Problem to solve:
Pick up the notes on syntax and regular languages below, writing on from their last sentence.

Text:

┌──

Syntax

Chanming
May 6, 2020

How words are arranged.

About Language, What is it

What we explored so far, The methods to process sequene of symbols, including Language Models (e.g. N-Gram), Hidden Markov Model, Recurrent Neural Networks. They are not really linguistic models.

language is a set of strings, where strings are sequence of characters derived from a fixed alphabet. From now on the topic is to determine the class of such strings, and to discover their computational properties. By saying computational properties, we mean the way to solve the membership problem, whether a string is in a language or not. We use Regular Language or Context free Grammar to check.

What is a membership problem

let’s define a language: a binary strings that start with 0 and end with 1, deriving from alphabet {0, 1}. A positive example, where it is a member of our defined language, is {01,001,00001}. While {1,0,00,11} is not in our language.

A more sofiscated language: English sentense starts with ‘wh-‘ words and end with a ‘?’. {What ?, where my pants ? …} is in our language

Beyond membership problem

We are asking Questions like:

is the string in our language? Y/N => membership
How acceptable is a string for a specific language? (language models)=> scoring, graded membership
Translate one string into another (stemming) => Transduction

Regular Languages

Definition of Regular Languages

Any regular expression is a regular language which describes what strings should be in our language.

└──

Dataset records:
┌──

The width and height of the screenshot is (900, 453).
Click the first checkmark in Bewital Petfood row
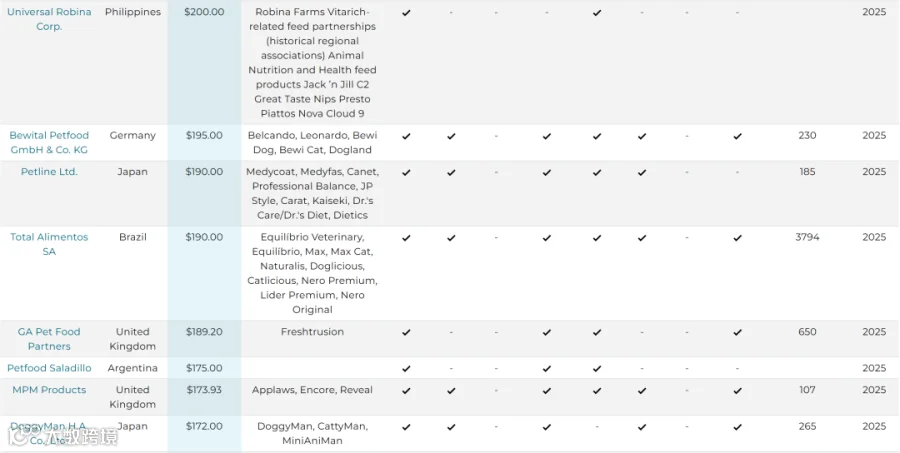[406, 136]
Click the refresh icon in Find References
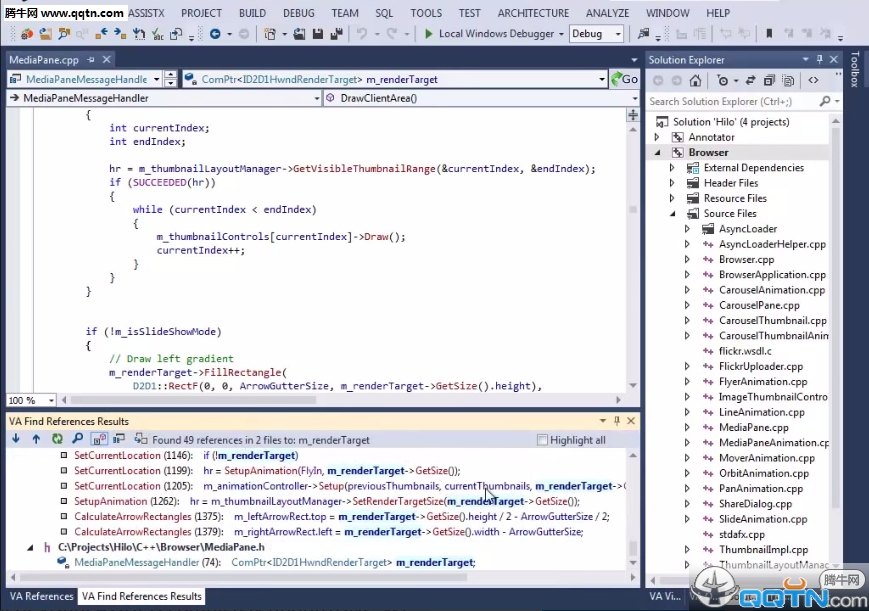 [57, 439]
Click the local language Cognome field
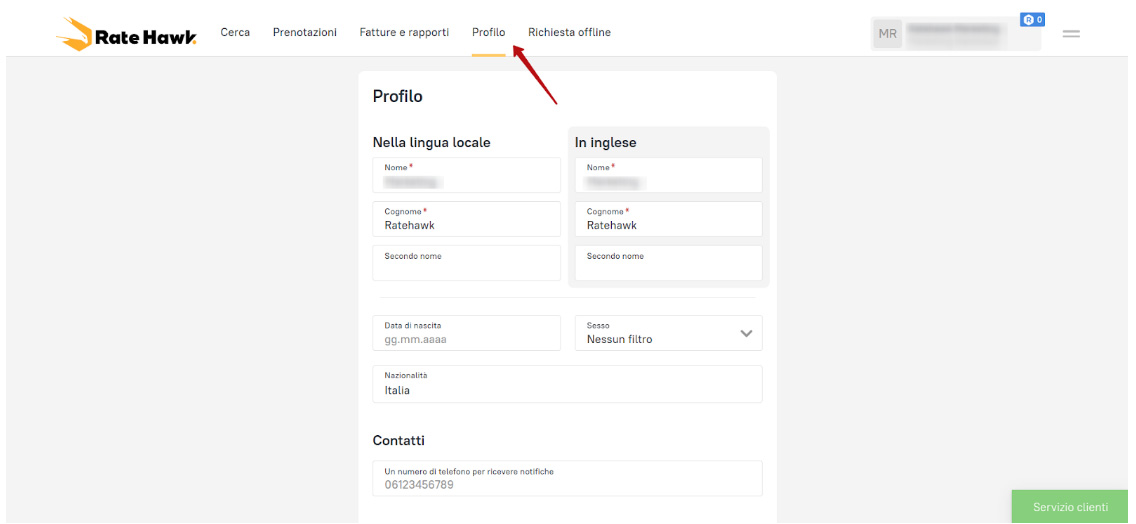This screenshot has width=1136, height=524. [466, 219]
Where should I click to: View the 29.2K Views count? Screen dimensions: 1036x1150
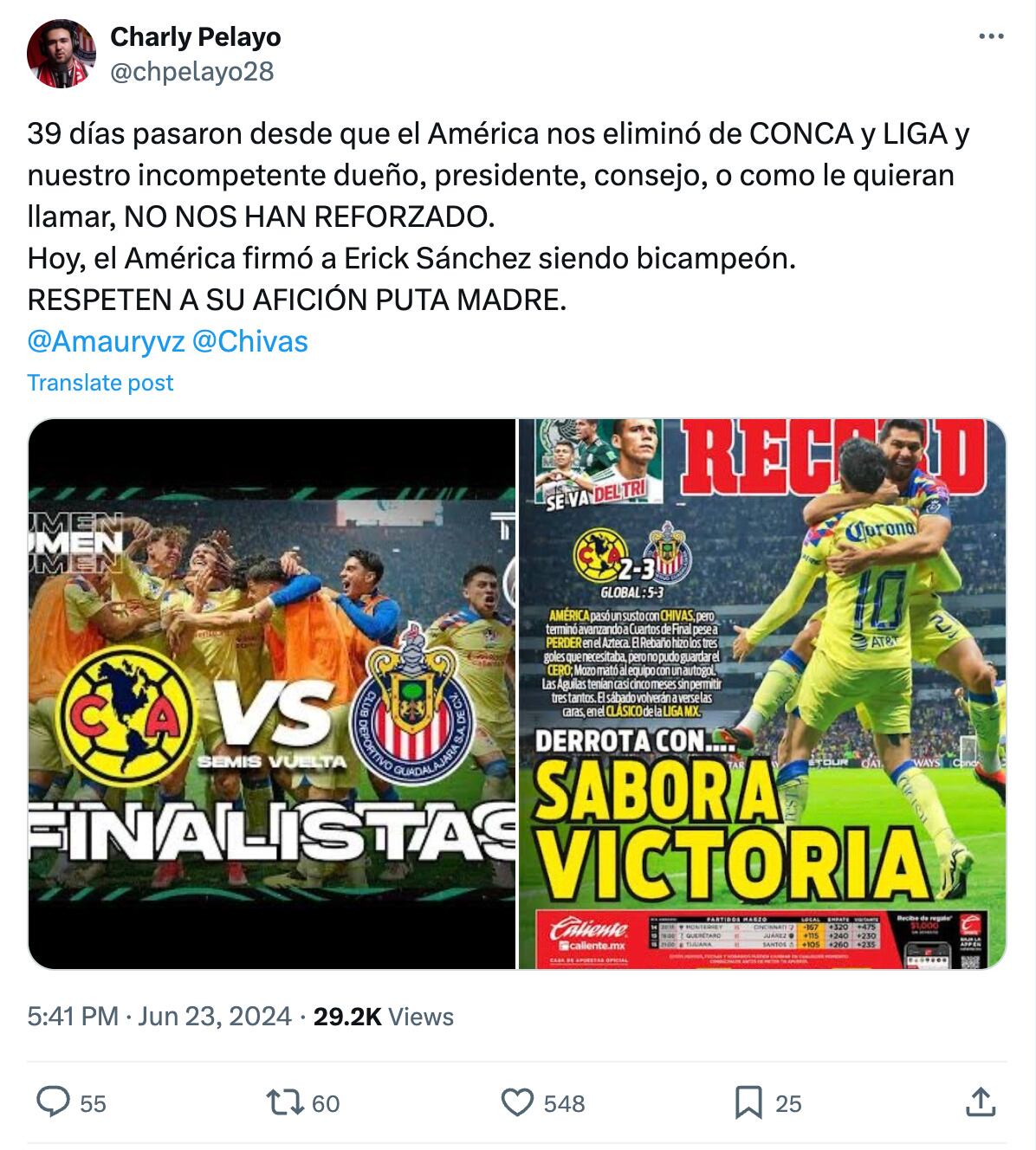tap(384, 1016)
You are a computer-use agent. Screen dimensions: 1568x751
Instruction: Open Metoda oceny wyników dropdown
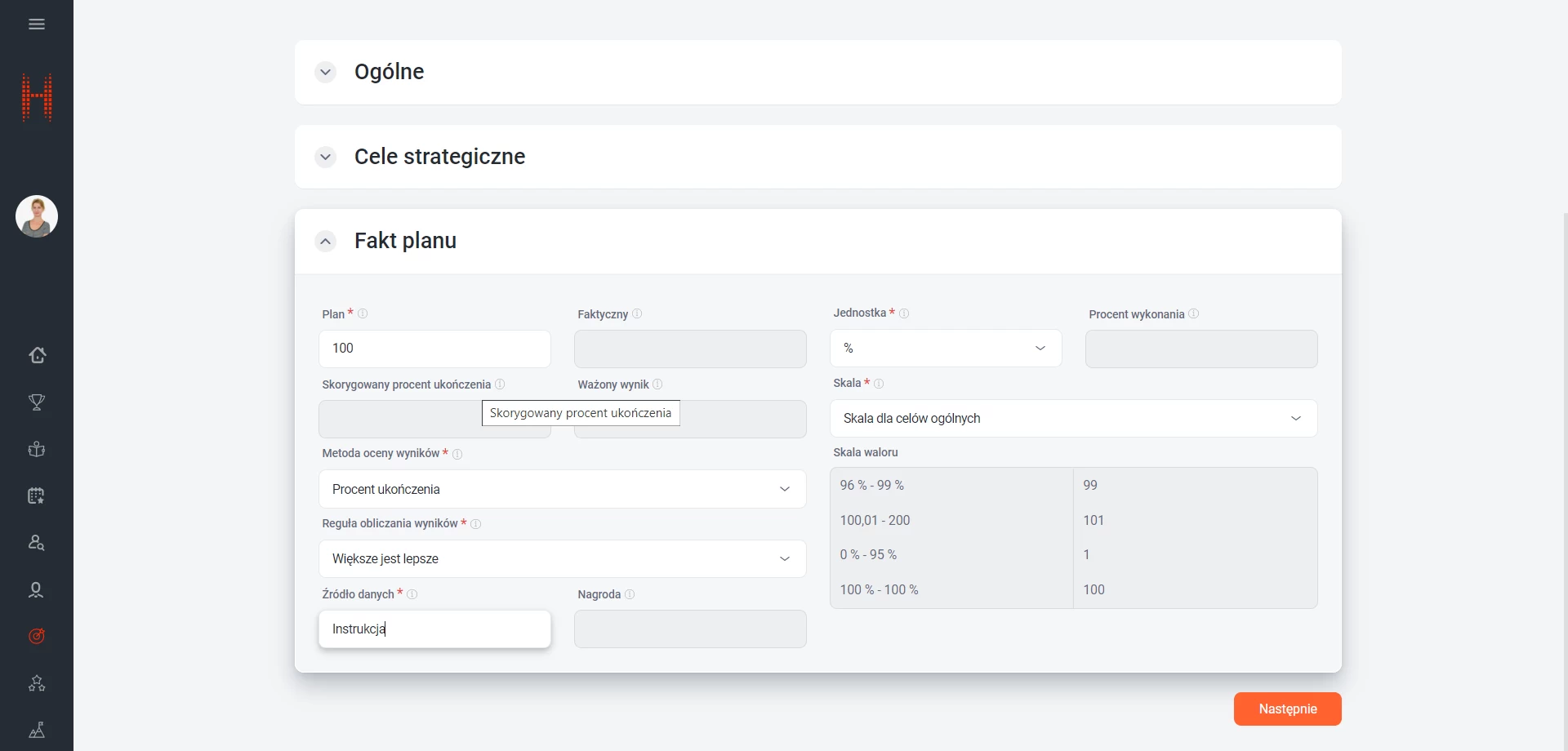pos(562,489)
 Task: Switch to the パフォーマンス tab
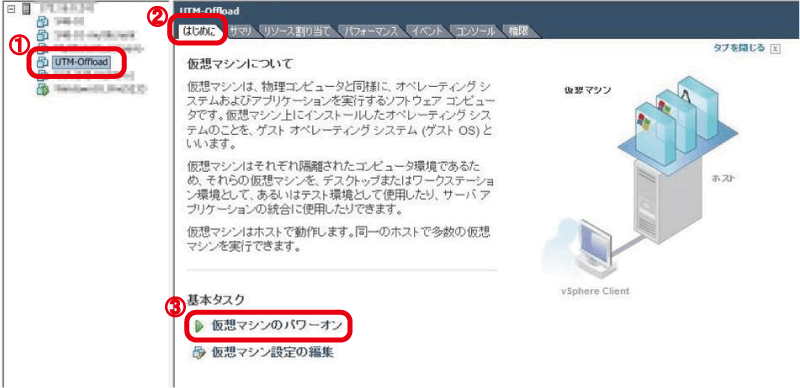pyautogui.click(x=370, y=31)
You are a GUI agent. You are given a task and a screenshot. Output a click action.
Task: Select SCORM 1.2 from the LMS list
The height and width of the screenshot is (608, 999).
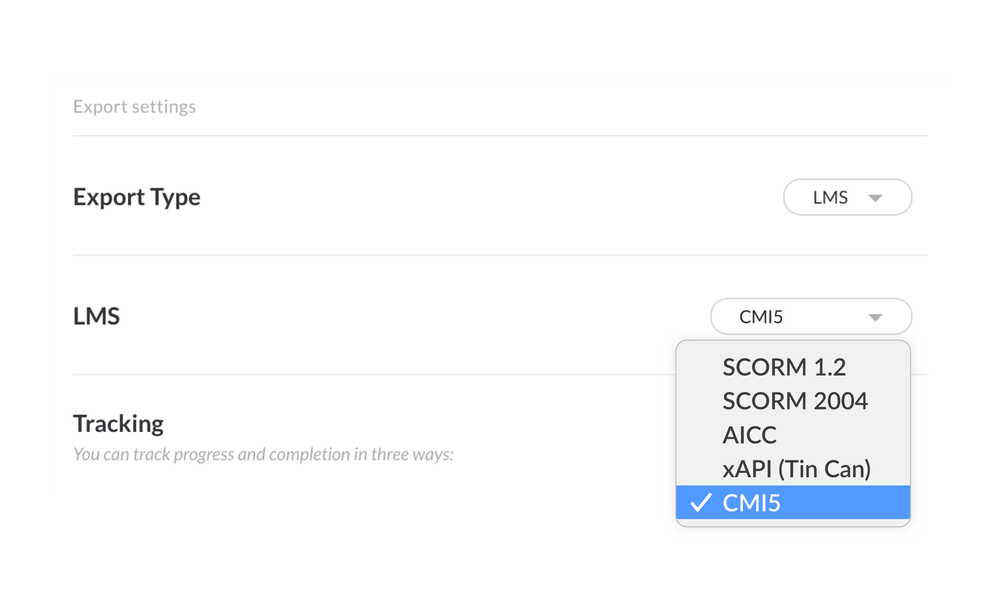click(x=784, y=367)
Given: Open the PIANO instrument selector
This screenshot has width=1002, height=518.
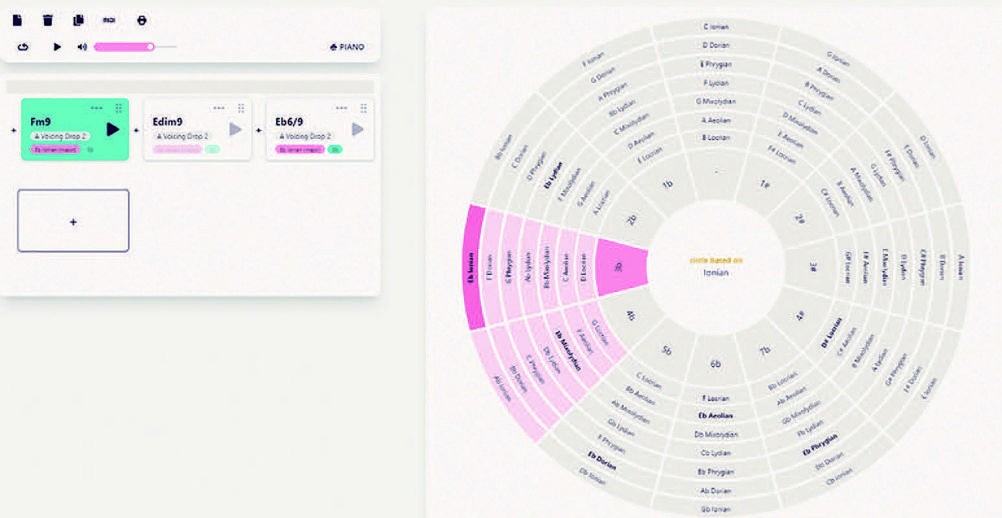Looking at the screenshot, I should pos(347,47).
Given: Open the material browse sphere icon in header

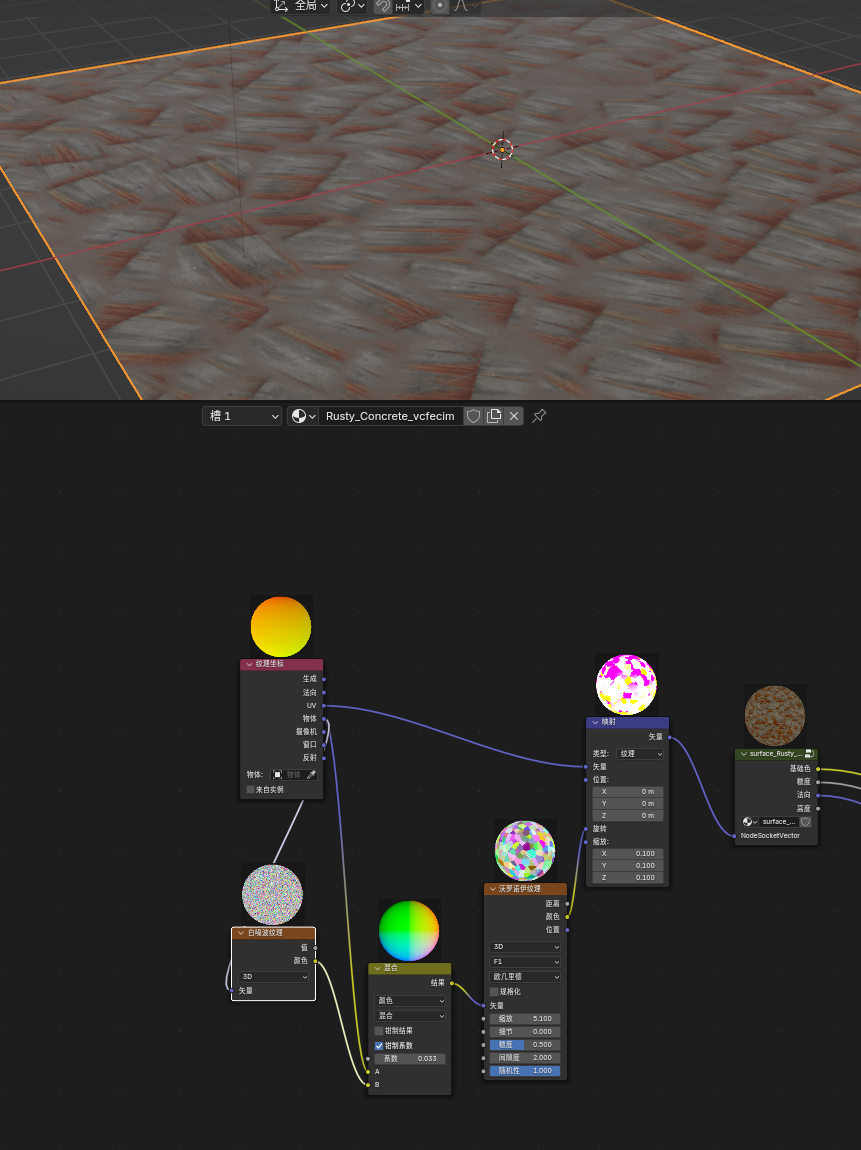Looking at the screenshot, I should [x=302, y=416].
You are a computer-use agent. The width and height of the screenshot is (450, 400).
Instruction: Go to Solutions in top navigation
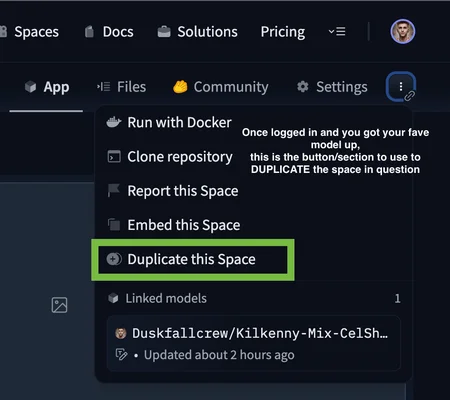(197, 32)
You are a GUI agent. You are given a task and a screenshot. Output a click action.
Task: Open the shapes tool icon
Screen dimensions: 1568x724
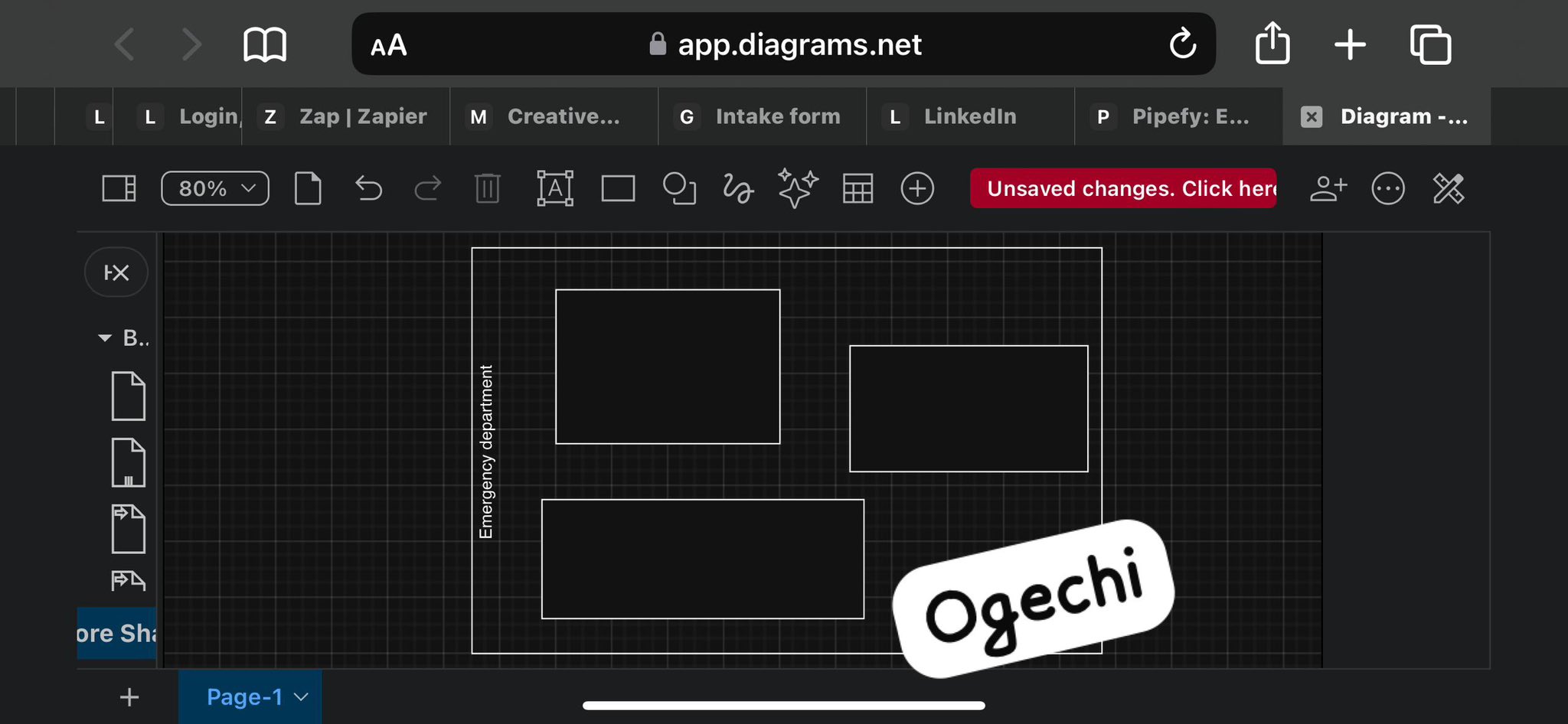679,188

└──

Answer to this problem:
Components: Aphabet $\Sigma$ + Empty string $\epsilon$

Manipulations: Concatenation, A + B; Alternation(negation); Kleene star $R^*$ (repeat 0 or more); Paranthesis ( ) to define the scope of operations.

Regular language are closed under concatenation and union, intersection, negation. which means that after these operations, the new language is still a Regular language.

Finite State Acceptors and Transducers

Same with Finite State Automata. which requires:

Alphabet $\Sigma = {a,b,\epsilon}$

States, a initial state, transition states and a goal state.

Transition functions, given state and consuming input deriving final state. i.e. { $(q_0,a) \rightarrow q_1$, …}

Finite State Transducers (Translate)

Add output to the transition function, to produce translate.

Modelling Word Morphology

Weighted Finite State Automata’s assumption and basic idea:

some words are more possible than others
graded measure of acceptability

No goal state, instead we have scores for each transition step. Total score of a path is calculated by summing up the path transition function including the initial state function and final state function. Require using the shortest path algorithm to find the $\pi$ with minimum cost.

N-gram language models as Weighted FSA

Another way to express the graded acceptance of a string sequence to be in language, using N-gram models.

Real Language is not Rregular

The Ultimate Problem: No memory. no capability to deal with $a^nb^n$

examples:

Since FSA don’t have capability to store $n$, so it cannot handle a balanced parentheses problem (where need to remember how many open parentheses, and produce that many close parentheses later).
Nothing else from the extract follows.